Tears choke my lungs
Someone help me breathe!!!!

It will hurt…….
It will cut like a knife…
But truth be told
It was over before it began
And every party knew it
Even the oblivious one
That I’d never break his heart
He could always trust me
To cherish and keep his heart safe
Sigh*
                                     09/04/16
                                    Cayenne*

I used to say….As wicked as Brad Pitt. Until I found out I equally had the potential.

I thought it wasn’t possible….and so I toyed with this new found friendship. He was in love, I wasn’t and was confident I would never be- coz I’m the kind to walk not fall in love.

And then it happened.

But the question of a breakup never popped in my heart coz it was an impossibility. I think that’s what made it more sorrowful and painful; even before it began I knew it had no future.

But my soul knew real sorrow the day we finally parted; it was like the world was crushing around me and I didn’t care about anyone again; I didn’t even care to pick my lover’s calls. I became a zombie. And I couldn’t believe I had found myself in such a place.
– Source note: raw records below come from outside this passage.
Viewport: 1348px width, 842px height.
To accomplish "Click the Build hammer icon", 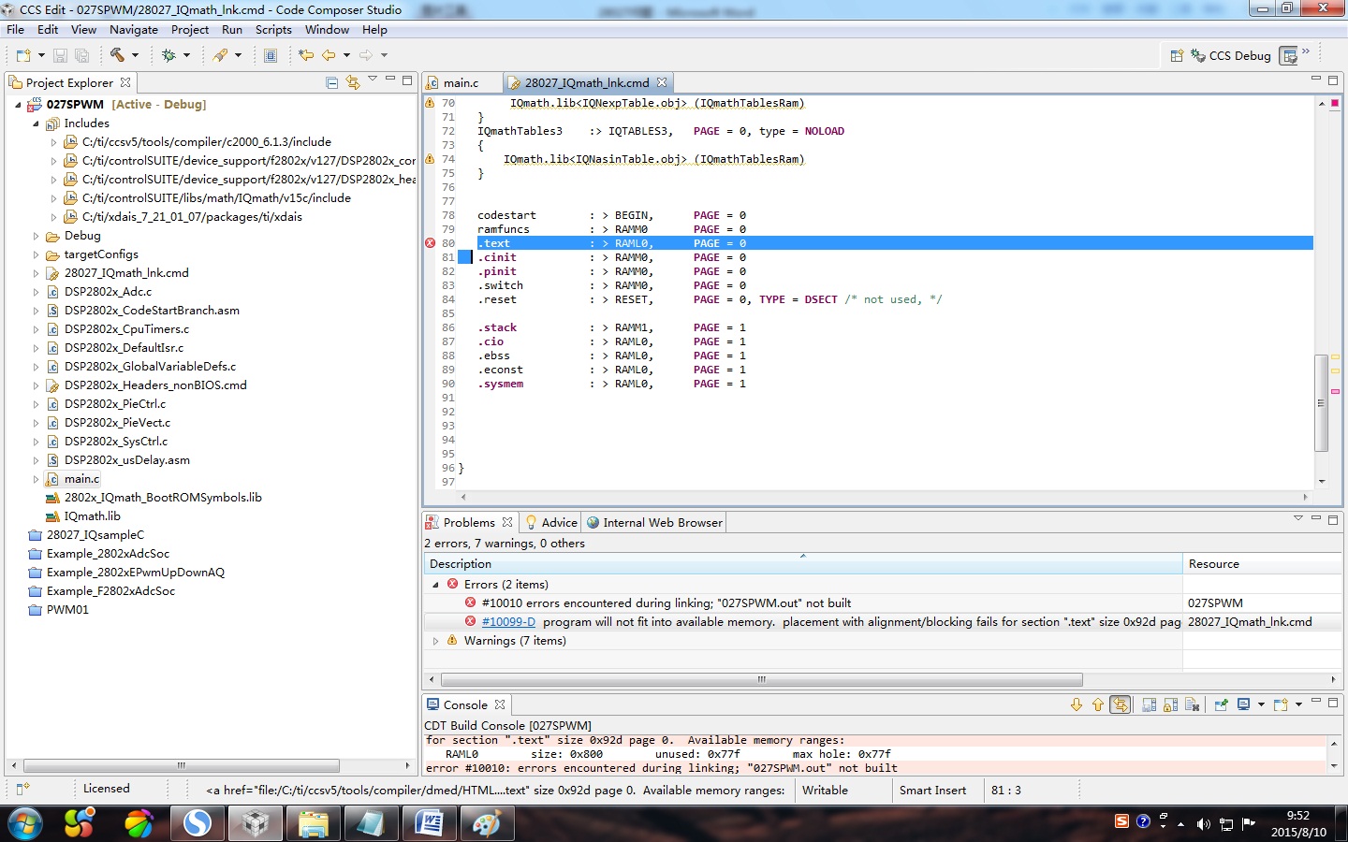I will [117, 55].
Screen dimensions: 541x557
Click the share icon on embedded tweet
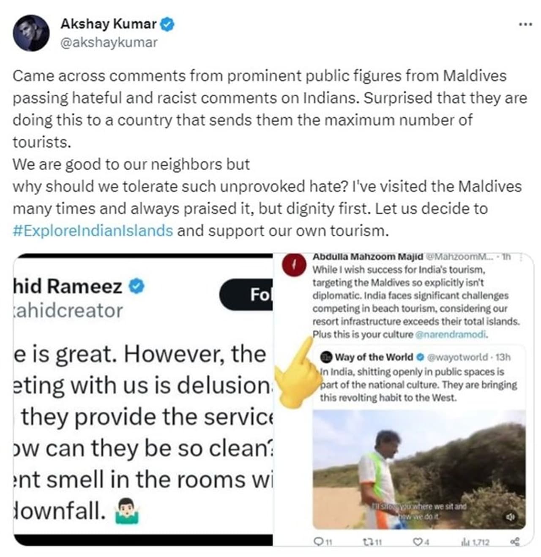click(x=515, y=541)
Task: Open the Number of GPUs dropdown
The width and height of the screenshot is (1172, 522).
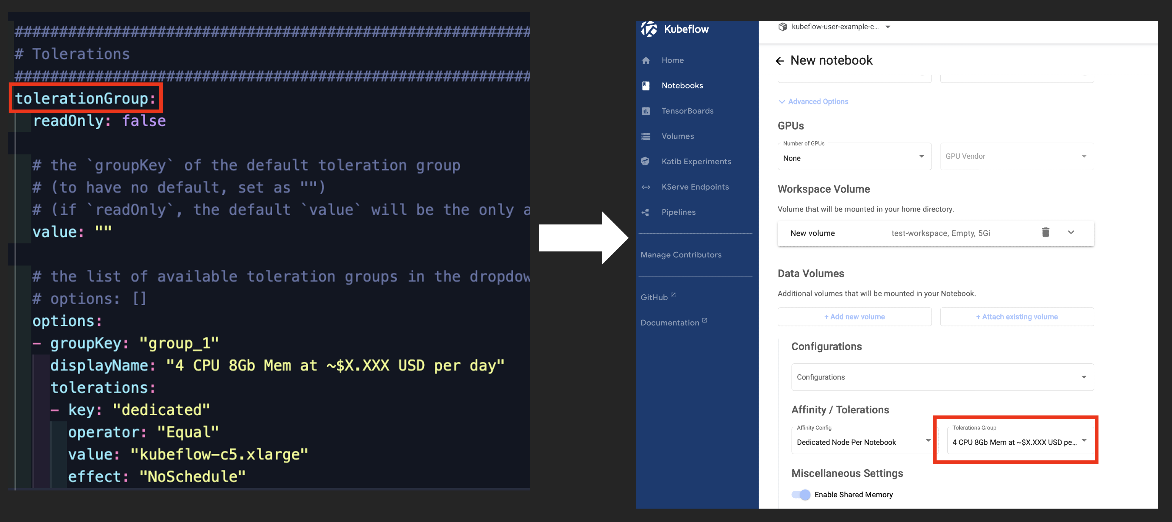Action: click(x=854, y=157)
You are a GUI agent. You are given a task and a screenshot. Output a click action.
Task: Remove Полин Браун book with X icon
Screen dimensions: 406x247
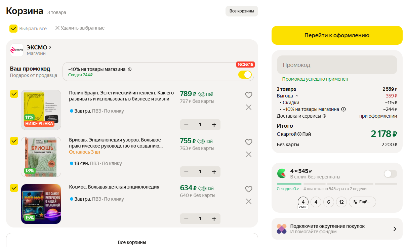248,107
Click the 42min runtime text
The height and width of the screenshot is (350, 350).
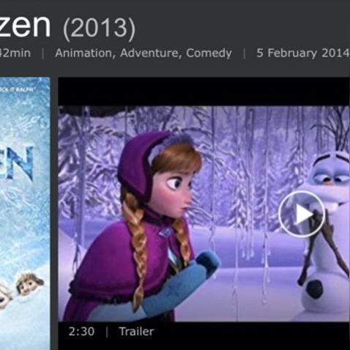coord(15,53)
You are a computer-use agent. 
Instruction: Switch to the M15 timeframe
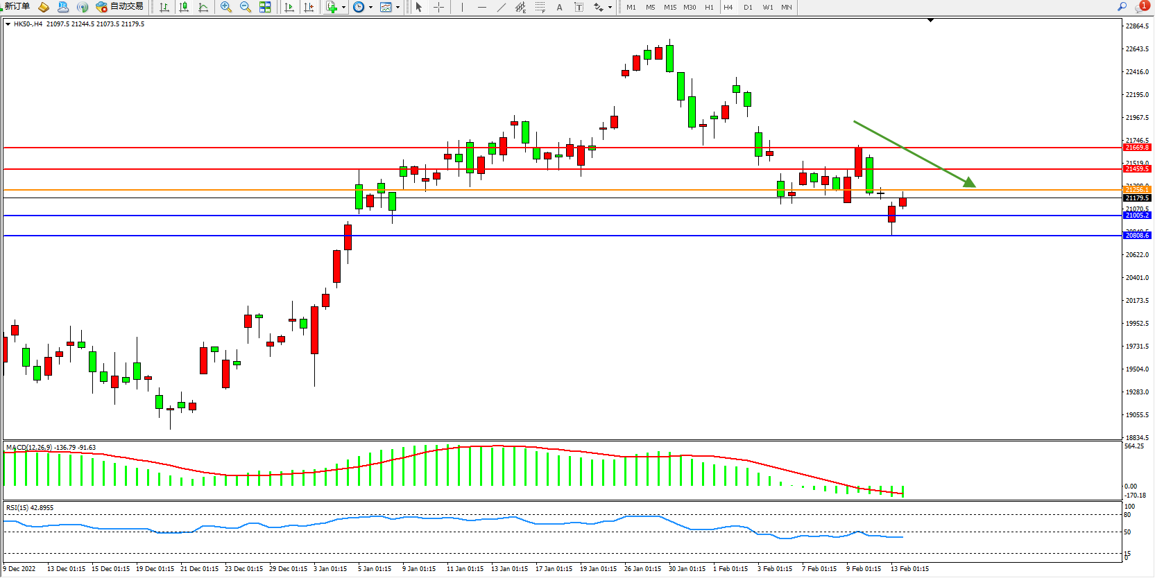tap(669, 7)
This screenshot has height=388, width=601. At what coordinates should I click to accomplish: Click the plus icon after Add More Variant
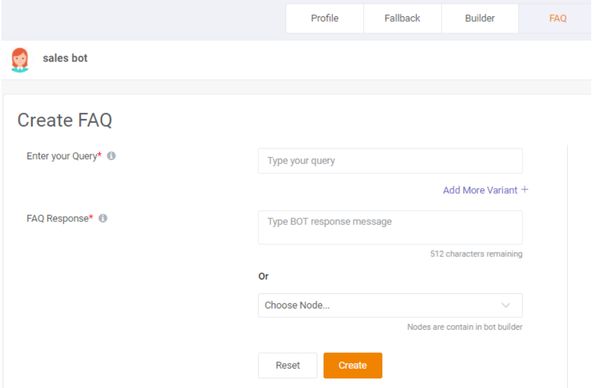[x=524, y=189]
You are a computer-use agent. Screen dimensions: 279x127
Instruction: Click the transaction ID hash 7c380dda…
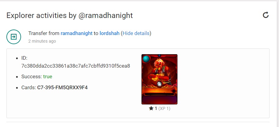[x=76, y=66]
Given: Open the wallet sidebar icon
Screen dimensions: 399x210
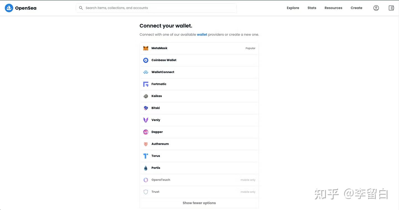Looking at the screenshot, I should point(391,8).
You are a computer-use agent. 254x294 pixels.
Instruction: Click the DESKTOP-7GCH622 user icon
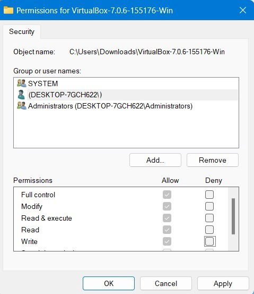(x=21, y=95)
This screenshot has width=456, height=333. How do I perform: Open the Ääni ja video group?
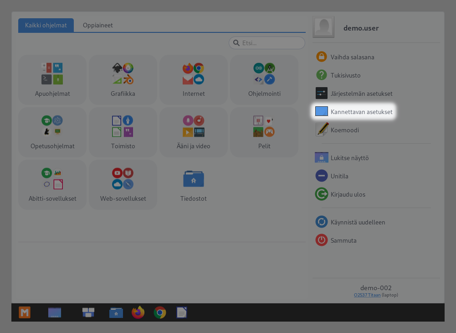[194, 132]
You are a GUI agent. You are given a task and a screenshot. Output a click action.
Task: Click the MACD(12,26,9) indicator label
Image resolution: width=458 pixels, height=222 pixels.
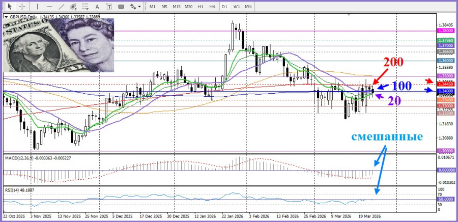(19, 158)
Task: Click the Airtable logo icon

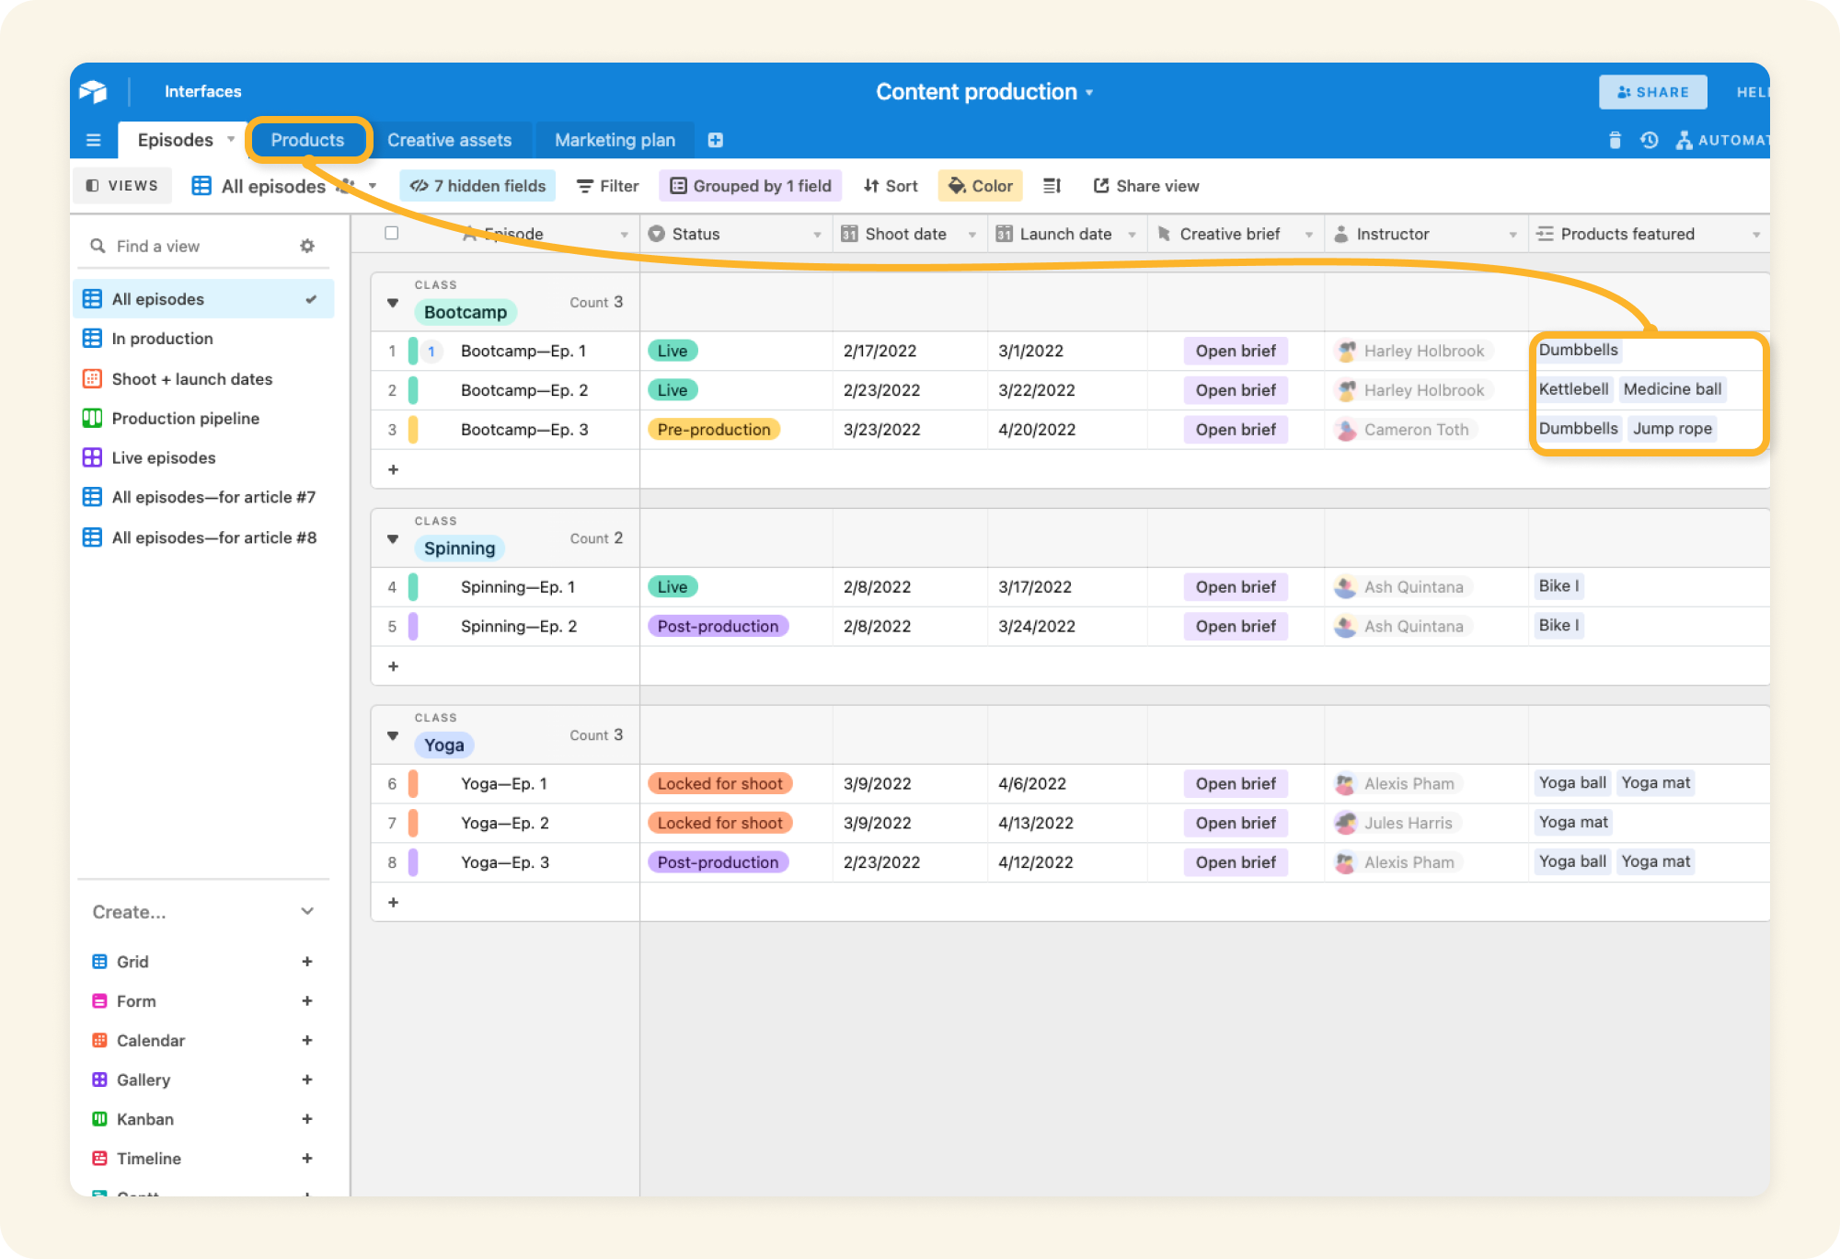Action: 95,91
Now with earnestness I prayed for healing. Prayed for a renewed ecstasy in my relationship- something to wake me up again!

Time did it…..finally. But his name will forever be a scar my memories will avoid with furtive eyes.

You may have started an affair by a twist of chance and fate, but only determination and strength can get you out of the irresistible affair.

#AS WICKED AS BRAD PITT
#IS IT POSSIBLE TO LOVE TWO PEOPLE AT THE SAME TIME?